INFORMATION GIVEN >>

● ● ●

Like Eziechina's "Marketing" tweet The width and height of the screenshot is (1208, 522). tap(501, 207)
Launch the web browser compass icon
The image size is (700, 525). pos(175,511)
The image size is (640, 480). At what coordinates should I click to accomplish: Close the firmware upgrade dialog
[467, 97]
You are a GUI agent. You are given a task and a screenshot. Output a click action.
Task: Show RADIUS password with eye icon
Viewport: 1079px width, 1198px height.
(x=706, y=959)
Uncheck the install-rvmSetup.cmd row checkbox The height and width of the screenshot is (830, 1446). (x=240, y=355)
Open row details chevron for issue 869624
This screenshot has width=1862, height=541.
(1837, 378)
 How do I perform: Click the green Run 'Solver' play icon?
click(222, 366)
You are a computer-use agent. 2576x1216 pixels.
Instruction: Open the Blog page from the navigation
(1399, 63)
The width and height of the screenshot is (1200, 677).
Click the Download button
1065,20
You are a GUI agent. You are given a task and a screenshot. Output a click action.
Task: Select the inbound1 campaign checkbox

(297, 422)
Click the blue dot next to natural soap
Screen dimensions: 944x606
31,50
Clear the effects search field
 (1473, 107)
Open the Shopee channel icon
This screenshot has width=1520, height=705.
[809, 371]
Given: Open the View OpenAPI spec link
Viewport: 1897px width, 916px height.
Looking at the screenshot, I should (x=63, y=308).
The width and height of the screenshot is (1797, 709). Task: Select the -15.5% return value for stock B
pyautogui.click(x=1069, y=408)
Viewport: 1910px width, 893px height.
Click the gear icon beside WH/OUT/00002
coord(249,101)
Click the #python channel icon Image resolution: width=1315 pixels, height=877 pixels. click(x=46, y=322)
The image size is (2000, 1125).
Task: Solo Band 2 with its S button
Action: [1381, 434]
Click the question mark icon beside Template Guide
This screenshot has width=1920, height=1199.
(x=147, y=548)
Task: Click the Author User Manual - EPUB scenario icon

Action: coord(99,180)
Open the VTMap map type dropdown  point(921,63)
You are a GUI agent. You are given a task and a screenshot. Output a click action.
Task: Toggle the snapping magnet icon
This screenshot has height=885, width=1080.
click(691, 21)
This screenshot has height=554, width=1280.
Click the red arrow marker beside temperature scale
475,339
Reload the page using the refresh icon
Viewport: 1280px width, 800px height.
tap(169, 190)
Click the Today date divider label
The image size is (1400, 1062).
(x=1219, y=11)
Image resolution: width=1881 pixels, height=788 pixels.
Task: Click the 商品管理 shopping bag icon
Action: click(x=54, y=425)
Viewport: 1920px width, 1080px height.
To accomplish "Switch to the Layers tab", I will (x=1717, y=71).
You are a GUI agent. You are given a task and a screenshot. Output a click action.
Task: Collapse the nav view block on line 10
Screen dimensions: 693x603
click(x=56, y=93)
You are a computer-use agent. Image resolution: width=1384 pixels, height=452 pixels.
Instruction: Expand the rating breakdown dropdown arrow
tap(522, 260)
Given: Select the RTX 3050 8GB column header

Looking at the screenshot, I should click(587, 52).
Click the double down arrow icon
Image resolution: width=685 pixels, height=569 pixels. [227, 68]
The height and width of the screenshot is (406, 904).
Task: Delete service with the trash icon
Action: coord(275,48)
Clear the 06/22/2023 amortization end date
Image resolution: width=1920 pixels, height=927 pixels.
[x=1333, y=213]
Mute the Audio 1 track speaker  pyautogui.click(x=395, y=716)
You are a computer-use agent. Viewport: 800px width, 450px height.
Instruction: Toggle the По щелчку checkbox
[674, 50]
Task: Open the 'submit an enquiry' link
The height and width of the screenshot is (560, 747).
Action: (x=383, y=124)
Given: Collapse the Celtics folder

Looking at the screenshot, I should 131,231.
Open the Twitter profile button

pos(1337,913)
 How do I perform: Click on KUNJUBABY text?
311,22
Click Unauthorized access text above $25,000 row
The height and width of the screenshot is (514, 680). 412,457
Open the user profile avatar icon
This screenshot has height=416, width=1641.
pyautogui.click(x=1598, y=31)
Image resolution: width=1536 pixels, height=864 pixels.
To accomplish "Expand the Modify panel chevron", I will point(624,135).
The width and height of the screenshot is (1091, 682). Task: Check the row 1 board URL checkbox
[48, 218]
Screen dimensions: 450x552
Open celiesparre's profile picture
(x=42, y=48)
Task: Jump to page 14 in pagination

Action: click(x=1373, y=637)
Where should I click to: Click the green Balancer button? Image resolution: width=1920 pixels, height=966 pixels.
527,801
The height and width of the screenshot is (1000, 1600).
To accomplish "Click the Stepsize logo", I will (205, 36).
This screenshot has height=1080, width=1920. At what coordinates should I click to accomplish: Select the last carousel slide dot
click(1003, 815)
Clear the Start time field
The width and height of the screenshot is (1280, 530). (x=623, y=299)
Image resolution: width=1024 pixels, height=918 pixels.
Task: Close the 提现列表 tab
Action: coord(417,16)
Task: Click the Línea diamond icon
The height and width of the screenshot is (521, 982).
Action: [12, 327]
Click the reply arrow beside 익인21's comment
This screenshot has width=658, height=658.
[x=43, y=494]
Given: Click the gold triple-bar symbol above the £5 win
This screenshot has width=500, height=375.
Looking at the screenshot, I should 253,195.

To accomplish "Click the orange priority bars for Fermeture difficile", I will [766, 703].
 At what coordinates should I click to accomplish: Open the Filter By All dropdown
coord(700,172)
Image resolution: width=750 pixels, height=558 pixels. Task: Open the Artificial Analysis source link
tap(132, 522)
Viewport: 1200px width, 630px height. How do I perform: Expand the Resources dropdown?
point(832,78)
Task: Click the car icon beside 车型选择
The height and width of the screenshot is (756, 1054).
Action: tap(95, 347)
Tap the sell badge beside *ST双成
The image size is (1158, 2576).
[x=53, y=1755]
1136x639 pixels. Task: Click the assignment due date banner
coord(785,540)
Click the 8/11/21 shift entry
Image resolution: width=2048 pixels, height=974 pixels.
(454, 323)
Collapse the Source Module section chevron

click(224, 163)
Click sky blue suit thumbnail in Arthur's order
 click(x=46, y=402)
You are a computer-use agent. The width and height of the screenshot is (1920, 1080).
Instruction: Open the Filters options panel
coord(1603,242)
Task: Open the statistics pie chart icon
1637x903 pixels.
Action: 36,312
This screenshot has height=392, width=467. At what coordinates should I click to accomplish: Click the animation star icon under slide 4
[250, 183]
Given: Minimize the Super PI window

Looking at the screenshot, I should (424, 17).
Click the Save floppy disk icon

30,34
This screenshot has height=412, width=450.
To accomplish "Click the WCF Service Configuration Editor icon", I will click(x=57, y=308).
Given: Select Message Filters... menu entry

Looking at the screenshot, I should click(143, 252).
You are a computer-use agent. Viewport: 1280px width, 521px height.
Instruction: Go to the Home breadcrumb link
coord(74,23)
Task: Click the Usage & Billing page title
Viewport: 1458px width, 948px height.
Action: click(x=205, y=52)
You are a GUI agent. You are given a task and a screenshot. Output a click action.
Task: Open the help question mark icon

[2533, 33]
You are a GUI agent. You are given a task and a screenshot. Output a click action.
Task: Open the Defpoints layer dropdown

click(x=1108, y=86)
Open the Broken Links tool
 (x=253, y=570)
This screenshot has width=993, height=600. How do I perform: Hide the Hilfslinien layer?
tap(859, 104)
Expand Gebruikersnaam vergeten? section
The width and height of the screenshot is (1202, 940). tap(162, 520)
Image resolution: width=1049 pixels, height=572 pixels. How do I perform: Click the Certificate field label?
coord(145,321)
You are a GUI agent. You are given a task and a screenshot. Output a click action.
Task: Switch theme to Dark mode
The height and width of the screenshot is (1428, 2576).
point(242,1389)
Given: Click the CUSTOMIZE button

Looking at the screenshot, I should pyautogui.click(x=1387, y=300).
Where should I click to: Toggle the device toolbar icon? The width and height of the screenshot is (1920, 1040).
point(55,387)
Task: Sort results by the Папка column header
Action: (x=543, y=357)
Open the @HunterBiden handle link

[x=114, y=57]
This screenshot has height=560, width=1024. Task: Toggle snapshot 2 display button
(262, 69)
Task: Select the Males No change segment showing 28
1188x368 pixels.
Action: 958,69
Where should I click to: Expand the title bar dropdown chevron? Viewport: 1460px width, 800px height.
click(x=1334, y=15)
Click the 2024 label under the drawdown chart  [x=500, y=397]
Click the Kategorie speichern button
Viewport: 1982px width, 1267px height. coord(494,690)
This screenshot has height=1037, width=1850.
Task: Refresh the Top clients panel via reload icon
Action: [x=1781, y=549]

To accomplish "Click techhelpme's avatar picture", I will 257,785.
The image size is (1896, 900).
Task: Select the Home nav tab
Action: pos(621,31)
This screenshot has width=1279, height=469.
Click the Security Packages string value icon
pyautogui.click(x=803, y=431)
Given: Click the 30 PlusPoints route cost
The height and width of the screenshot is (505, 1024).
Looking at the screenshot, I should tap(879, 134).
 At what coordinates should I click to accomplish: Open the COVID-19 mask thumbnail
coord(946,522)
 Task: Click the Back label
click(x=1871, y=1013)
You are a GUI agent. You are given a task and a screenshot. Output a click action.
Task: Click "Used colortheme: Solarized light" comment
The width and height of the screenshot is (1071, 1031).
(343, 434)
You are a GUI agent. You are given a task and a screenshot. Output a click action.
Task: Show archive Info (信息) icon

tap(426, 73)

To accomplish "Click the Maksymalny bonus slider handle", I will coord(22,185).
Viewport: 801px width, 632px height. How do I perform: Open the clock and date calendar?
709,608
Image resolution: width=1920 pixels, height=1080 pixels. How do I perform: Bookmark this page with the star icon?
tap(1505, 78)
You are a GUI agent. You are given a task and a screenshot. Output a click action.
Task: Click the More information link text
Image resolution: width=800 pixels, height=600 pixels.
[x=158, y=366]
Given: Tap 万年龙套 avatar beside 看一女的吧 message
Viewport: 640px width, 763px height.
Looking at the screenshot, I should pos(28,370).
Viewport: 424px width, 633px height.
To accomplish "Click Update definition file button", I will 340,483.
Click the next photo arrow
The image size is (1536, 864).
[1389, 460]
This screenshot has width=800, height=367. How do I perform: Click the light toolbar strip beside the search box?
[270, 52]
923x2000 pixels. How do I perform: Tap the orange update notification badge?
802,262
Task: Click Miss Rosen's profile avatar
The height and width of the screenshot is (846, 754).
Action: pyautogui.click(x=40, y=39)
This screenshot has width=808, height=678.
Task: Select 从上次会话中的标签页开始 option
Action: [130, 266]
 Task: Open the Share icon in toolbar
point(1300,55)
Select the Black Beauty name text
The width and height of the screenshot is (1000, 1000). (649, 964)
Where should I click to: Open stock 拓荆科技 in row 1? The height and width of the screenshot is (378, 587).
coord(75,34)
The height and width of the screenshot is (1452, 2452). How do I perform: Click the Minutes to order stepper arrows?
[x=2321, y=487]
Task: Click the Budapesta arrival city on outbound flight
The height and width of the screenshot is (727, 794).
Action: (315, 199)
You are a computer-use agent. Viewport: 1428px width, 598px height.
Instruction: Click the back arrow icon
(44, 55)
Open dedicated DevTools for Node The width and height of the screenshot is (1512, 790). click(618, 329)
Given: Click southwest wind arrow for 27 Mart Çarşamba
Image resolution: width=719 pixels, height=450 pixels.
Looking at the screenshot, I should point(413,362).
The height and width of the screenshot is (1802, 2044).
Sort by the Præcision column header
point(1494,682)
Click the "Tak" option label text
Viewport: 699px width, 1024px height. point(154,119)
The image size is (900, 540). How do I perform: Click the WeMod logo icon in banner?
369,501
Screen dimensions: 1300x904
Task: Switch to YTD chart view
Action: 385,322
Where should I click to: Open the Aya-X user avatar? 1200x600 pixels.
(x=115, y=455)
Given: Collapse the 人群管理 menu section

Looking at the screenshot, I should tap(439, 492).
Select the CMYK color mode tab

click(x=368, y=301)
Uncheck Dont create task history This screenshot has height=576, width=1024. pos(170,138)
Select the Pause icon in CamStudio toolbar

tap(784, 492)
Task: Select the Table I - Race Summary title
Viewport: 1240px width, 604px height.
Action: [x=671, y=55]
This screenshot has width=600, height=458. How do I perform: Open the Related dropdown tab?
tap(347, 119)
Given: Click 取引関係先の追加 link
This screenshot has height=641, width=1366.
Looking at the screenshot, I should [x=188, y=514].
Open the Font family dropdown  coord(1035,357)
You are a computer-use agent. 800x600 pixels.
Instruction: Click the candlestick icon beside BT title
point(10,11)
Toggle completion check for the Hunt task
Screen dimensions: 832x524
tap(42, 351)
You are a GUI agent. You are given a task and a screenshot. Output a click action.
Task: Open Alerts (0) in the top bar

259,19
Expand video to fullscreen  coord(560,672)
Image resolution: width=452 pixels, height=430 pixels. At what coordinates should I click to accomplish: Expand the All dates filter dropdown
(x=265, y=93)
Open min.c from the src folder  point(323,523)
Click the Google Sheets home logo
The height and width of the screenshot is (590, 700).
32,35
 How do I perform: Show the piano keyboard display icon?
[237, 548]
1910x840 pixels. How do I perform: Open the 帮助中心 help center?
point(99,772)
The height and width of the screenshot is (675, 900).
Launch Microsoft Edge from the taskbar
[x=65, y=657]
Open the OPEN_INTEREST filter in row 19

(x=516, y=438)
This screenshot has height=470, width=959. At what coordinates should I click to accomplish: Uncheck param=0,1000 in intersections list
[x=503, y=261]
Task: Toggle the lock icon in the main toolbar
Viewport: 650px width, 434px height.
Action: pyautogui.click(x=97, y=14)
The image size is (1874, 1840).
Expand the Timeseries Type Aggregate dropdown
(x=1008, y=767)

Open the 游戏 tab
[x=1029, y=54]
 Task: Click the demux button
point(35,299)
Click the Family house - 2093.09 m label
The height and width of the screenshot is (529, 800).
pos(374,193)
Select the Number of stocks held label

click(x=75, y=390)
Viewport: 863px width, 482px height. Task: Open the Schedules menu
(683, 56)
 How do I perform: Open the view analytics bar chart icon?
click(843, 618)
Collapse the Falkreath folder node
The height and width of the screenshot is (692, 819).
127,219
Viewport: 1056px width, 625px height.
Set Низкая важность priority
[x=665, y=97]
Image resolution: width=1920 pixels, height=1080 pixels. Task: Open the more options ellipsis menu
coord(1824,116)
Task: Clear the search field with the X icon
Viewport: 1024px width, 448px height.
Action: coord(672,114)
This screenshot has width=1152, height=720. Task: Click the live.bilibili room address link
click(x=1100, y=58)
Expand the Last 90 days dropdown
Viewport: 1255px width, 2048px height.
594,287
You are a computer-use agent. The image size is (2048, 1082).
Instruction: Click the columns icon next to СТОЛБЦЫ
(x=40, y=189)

● ● ●

Update the material starting at the line with "Screen dimensions: 450x552" and ending at the line with "Action: coord(417,16)", changing "Start time" to "End time" and leaving everything else as it is.

ANSWER FOR THE TASK >>
Screen dimensions: 450x552
Open celiesparre's profile picture
(x=42, y=48)
Task: Jump to page 14 in pagination

Action: click(x=1373, y=637)
Where should I click to: Click the green Balancer button? Image resolution: width=1920 pixels, height=966 pixels.
527,801
The height and width of the screenshot is (1000, 1600).
To accomplish "Click the Stepsize logo", I will (205, 36).
This screenshot has height=1080, width=1920. At what coordinates should I click to accomplish: Select the last carousel slide dot
click(1003, 815)
Clear the End time field
The width and height of the screenshot is (1280, 530). (x=623, y=299)
Image resolution: width=1024 pixels, height=918 pixels.
Task: Close the 提现列表 tab
Action: coord(417,16)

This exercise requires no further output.